Below are some lines of data. Return all of them as they are.
Start of Record set
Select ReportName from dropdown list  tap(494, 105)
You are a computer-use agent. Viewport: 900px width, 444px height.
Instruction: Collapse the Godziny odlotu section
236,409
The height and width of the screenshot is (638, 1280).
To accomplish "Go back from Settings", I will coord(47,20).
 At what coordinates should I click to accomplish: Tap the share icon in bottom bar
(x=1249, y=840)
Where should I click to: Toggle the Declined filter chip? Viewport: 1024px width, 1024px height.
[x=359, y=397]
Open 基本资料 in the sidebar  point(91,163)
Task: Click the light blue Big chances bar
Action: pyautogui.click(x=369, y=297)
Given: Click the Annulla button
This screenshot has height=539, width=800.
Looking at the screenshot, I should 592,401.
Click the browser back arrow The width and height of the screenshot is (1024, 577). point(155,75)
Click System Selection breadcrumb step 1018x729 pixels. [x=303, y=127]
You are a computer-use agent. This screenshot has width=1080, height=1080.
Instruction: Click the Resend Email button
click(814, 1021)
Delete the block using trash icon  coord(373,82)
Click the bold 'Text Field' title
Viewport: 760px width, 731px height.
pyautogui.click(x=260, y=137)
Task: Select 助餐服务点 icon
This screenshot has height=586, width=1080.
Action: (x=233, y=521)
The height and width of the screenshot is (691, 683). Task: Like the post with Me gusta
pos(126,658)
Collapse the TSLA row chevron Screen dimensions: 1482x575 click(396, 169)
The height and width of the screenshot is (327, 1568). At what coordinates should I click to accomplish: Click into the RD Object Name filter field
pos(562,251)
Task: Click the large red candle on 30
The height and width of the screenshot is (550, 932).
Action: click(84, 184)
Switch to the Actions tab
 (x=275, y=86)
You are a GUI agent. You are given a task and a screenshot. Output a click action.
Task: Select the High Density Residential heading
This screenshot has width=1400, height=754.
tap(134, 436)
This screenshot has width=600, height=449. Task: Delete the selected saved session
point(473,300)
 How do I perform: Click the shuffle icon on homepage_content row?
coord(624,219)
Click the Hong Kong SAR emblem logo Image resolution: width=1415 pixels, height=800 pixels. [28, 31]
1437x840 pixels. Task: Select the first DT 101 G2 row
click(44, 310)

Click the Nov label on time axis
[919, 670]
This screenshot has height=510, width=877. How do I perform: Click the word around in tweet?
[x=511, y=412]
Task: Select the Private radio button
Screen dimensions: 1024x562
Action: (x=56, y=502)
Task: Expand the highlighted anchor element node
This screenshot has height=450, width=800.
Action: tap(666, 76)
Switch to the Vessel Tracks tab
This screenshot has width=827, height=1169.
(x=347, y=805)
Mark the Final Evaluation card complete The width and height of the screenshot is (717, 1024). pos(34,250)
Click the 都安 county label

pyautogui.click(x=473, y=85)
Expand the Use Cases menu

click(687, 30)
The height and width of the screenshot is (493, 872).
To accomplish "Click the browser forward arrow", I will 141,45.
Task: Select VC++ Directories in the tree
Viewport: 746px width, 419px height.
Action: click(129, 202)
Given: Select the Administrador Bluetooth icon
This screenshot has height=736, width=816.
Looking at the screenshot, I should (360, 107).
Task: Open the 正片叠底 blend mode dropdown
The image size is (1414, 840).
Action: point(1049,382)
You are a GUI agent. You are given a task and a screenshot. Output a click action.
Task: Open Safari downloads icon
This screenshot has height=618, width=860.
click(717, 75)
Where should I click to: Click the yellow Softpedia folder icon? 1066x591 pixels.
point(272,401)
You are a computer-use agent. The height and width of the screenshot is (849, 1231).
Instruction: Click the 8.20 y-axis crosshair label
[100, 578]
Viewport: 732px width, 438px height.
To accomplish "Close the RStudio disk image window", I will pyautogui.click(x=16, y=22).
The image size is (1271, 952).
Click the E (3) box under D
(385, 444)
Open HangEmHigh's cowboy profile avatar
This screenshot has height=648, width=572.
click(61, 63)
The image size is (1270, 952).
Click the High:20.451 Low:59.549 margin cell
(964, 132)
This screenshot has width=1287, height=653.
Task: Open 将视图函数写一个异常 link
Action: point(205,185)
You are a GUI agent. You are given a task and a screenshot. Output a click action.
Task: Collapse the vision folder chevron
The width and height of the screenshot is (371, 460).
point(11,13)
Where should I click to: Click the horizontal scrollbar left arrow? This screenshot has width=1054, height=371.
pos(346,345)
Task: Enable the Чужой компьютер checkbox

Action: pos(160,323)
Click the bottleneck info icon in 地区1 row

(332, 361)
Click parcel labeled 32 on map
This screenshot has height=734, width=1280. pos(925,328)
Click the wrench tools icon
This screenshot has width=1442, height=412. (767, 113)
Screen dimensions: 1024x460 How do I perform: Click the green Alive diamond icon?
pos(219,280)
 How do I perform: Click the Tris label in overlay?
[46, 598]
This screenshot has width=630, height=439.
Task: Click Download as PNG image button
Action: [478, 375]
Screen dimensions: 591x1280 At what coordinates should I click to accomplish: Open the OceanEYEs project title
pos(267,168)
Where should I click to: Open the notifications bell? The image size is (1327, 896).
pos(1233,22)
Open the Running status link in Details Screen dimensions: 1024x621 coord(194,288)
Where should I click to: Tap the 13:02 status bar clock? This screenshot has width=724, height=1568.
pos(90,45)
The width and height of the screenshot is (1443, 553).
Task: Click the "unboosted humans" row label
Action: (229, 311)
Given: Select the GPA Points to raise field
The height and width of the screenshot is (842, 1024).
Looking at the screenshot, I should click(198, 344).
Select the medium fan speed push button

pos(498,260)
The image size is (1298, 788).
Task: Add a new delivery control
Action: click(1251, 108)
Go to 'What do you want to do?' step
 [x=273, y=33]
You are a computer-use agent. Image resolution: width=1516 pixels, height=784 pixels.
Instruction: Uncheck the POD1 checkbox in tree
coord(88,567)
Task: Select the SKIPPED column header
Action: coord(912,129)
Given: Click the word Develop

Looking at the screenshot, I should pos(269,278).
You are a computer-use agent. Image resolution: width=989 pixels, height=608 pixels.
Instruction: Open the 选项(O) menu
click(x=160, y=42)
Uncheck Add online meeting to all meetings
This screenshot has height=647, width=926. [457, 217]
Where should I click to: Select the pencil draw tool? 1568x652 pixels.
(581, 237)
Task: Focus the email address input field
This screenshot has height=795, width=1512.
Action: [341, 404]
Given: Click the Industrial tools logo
End of Record set
Output of the exercise —
Select ReportName from dropdown list  tap(494, 105)
You are a computer-use agent. Viewport: 900px width, 444px height.
Instruction: Collapse the Godziny odlotu section
236,409
The height and width of the screenshot is (638, 1280).
To accomplish "Go back from Settings", I will coord(47,20).
 At what coordinates should I click to accomplish: Tap the share icon in bottom bar
(x=1249, y=840)
Where should I click to: Toggle the Declined filter chip? Viewport: 1024px width, 1024px height.
[x=359, y=397]
Open 基本资料 in the sidebar  point(91,163)
Task: Click the light blue Big chances bar
Action: pyautogui.click(x=369, y=297)
Given: Click the Annulla button
This screenshot has height=539, width=800.
Looking at the screenshot, I should 592,401.
Click the browser back arrow The width and height of the screenshot is (1024, 577). point(155,75)
Click System Selection breadcrumb step 1018x729 pixels. [x=303, y=127]
You are a computer-use agent. This screenshot has width=1080, height=1080.
Instruction: Click the Resend Email button
click(814, 1021)
Delete the block using trash icon  coord(373,82)
Click the bold 'Text Field' title
Viewport: 760px width, 731px height.
pyautogui.click(x=260, y=137)
Task: Select 助餐服务点 icon
This screenshot has height=586, width=1080.
Action: (x=233, y=521)
The height and width of the screenshot is (691, 683). Task: Like the post with Me gusta
pos(126,658)
Collapse the TSLA row chevron Screen dimensions: 1482x575 click(396, 169)
The height and width of the screenshot is (327, 1568). At what coordinates should I click to accomplish: Click into the RD Object Name filter field
pos(562,251)
Task: Click the large red candle on 30
The height and width of the screenshot is (550, 932).
Action: click(84, 184)
Switch to the Actions tab
 (x=275, y=86)
You are a GUI agent. You are given a task and a screenshot. Output a click action.
Task: Select the High Density Residential heading
This screenshot has width=1400, height=754.
tap(134, 436)
This screenshot has width=600, height=449. Task: Delete the selected saved session
point(473,300)
 How do I perform: Click the shuffle icon on homepage_content row?
coord(624,219)
Click the Hong Kong SAR emblem logo Image resolution: width=1415 pixels, height=800 pixels. [28, 31]
1437x840 pixels. Task: Select the first DT 101 G2 row
click(44, 310)

Click the Nov label on time axis
[919, 670]
This screenshot has height=510, width=877. How do I perform: Click the word around in tweet?
[x=511, y=412]
Task: Select the Private radio button
Screen dimensions: 1024x562
Action: (x=56, y=502)
Task: Expand the highlighted anchor element node
This screenshot has height=450, width=800.
Action: tap(666, 76)
Switch to the Vessel Tracks tab
This screenshot has width=827, height=1169.
(x=347, y=805)
Mark the Final Evaluation card complete The width and height of the screenshot is (717, 1024). pos(34,250)
Click the 都安 county label

pyautogui.click(x=473, y=85)
Expand the Use Cases menu

click(687, 30)
The height and width of the screenshot is (493, 872).
To accomplish "Click the browser forward arrow", I will 141,45.
Task: Select VC++ Directories in the tree
Viewport: 746px width, 419px height.
Action: click(129, 202)
Given: Select the Administrador Bluetooth icon
This screenshot has height=736, width=816.
Looking at the screenshot, I should (360, 107).
Task: Open the 正片叠底 blend mode dropdown
The image size is (1414, 840).
Action: point(1049,382)
You are a GUI agent. You are given a task and a screenshot. Output a click action.
Task: Open Safari downloads icon
This screenshot has height=618, width=860.
click(717, 75)
Where should I click to: Click the yellow Softpedia folder icon? 1066x591 pixels.
point(272,401)
You are a computer-use agent. The height and width of the screenshot is (849, 1231).
Instruction: Click the 8.20 y-axis crosshair label
[100, 578]
Viewport: 732px width, 438px height.
To accomplish "Close the RStudio disk image window", I will pyautogui.click(x=16, y=22).
The image size is (1271, 952).
Click the E (3) box under D
(385, 444)
Open HangEmHigh's cowboy profile avatar
This screenshot has height=648, width=572.
click(61, 63)
The image size is (1270, 952).
Click the High:20.451 Low:59.549 margin cell
(964, 132)
This screenshot has width=1287, height=653.
Task: Open 将视图函数写一个异常 link
Action: point(205,185)
You are a GUI agent. You are given a task and a screenshot. Output a click action.
Task: Collapse the vision folder chevron
The width and height of the screenshot is (371, 460).
point(11,13)
Where should I click to: Click the horizontal scrollbar left arrow? This screenshot has width=1054, height=371.
pos(346,345)
Task: Enable the Чужой компьютер checkbox

Action: pos(160,323)
Click the bottleneck info icon in 地区1 row

(332, 361)
Click parcel labeled 32 on map
This screenshot has height=734, width=1280. pos(925,328)
Click the wrench tools icon
This screenshot has width=1442, height=412. (767, 113)
Screen dimensions: 1024x460 How do I perform: Click the green Alive diamond icon?
pos(219,280)
 How do I perform: Click the Tris label in overlay?
[46, 598]
This screenshot has width=630, height=439.
Task: Click Download as PNG image button
Action: [478, 375]
Screen dimensions: 591x1280 At what coordinates should I click to accomplish: Open the OceanEYEs project title
pos(267,168)
Where should I click to: Open the notifications bell? The image size is (1327, 896).
pos(1233,22)
Open the Running status link in Details Screen dimensions: 1024x621 coord(194,288)
Where should I click to: Tap the 13:02 status bar clock? This screenshot has width=724, height=1568.
pos(90,45)
The width and height of the screenshot is (1443, 553).
Task: Click the "unboosted humans" row label
Action: (229, 311)
Given: Select the GPA Points to raise field
The height and width of the screenshot is (842, 1024).
Looking at the screenshot, I should click(198, 344).
Select the medium fan speed push button

pos(498,260)
The image size is (1298, 788).
Task: Add a new delivery control
Action: click(1251, 108)
Go to 'What do you want to do?' step
 [x=273, y=33]
You are a computer-use agent. Image resolution: width=1516 pixels, height=784 pixels.
Instruction: Uncheck the POD1 checkbox in tree
coord(88,567)
Task: Select the SKIPPED column header
Action: coord(912,129)
Given: Click the word Develop

Looking at the screenshot, I should pos(269,278).
You are a computer-use agent. Image resolution: width=989 pixels, height=608 pixels.
Instruction: Open the 选项(O) menu
click(x=160, y=42)
Uncheck Add online meeting to all meetings
This screenshot has height=647, width=926. [457, 217]
Where should I click to: Select the pencil draw tool? 1568x652 pixels.
(581, 237)
Task: Focus the email address input field
This screenshot has height=795, width=1512.
Action: [341, 404]
Given: Click the Industrial tools logo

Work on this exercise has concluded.